═════ RECORDS FOR THE TASK

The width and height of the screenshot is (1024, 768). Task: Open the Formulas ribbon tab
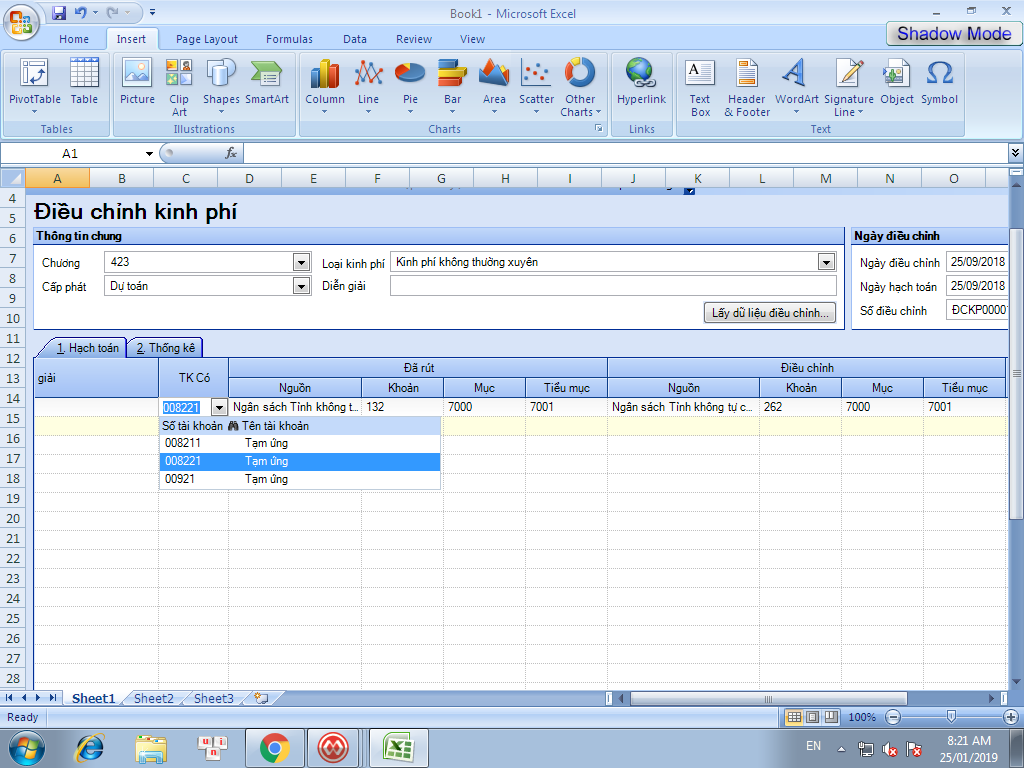point(289,39)
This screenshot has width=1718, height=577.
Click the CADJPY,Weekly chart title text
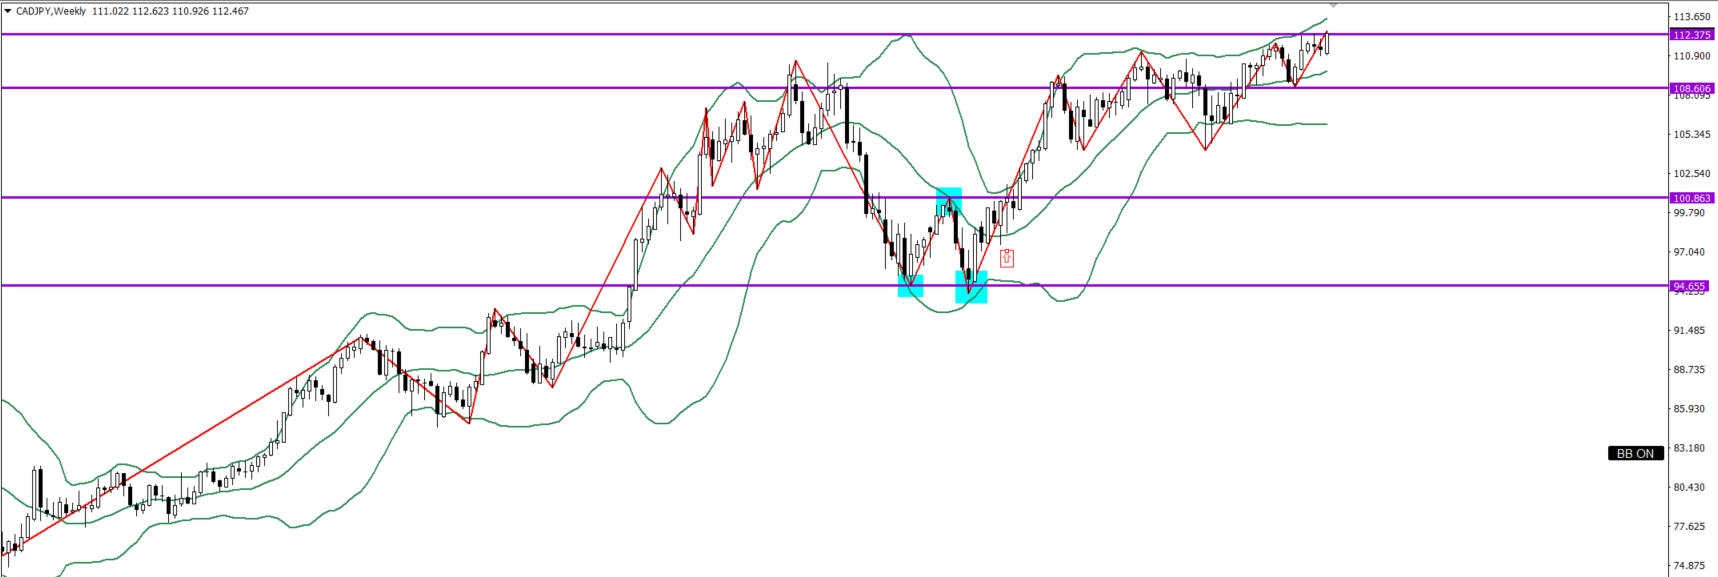coord(51,11)
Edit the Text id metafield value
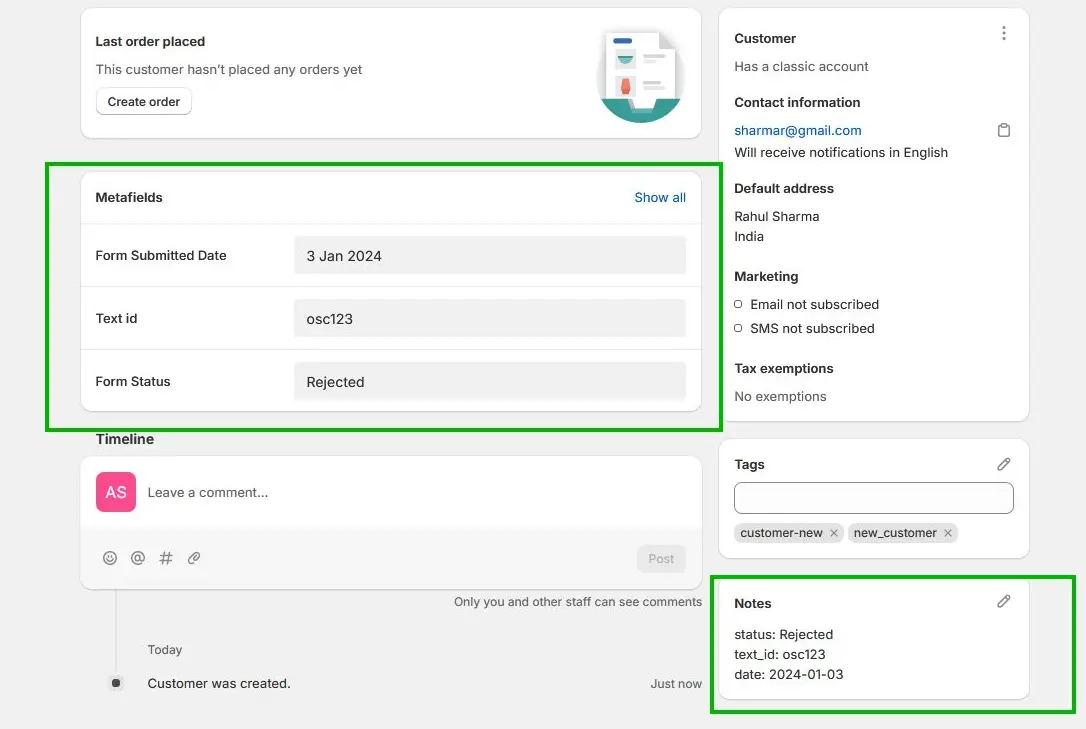Viewport: 1086px width, 729px height. click(489, 319)
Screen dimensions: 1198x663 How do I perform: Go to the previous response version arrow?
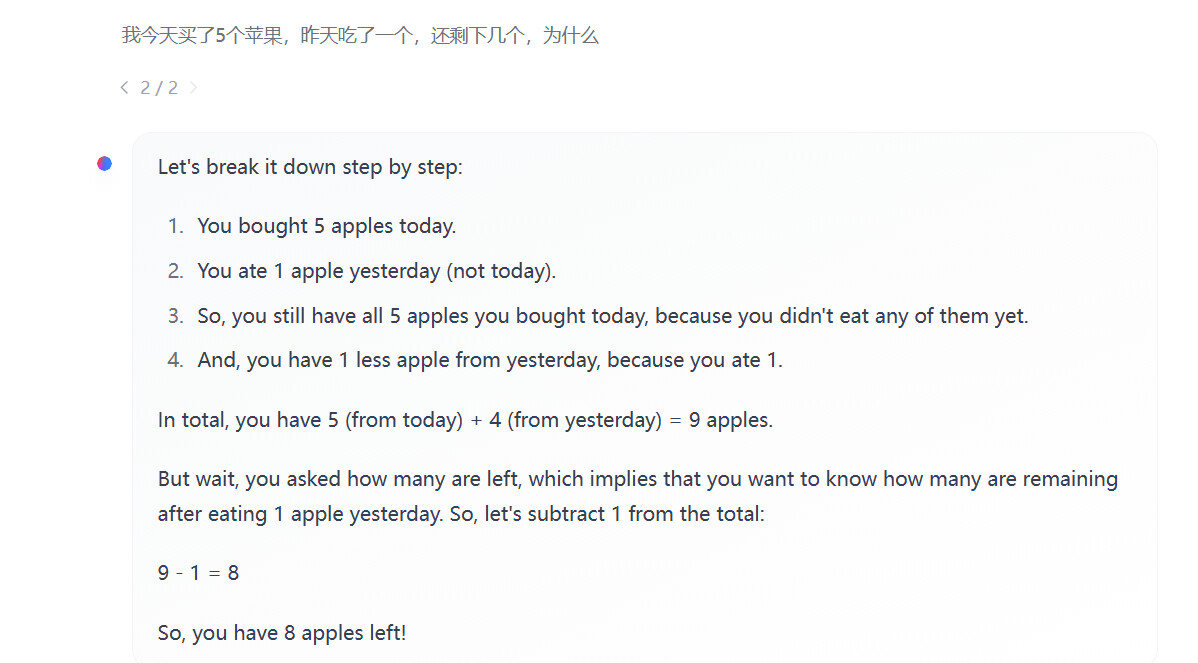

══════════

**WORK INSTRUCTIONS**
Your answer should consist solely of the lines from the line with "Edit the Text id metafield value" to the final line of the listing, set down word for word, pictures omitted.

**SOLUTION TO THIS EXERCISE**
Edit the Text id metafield value
Viewport: 1086px width, 729px height. click(489, 319)
Screen dimensions: 1198x663 How do I perform: Go to the previous response version arrow?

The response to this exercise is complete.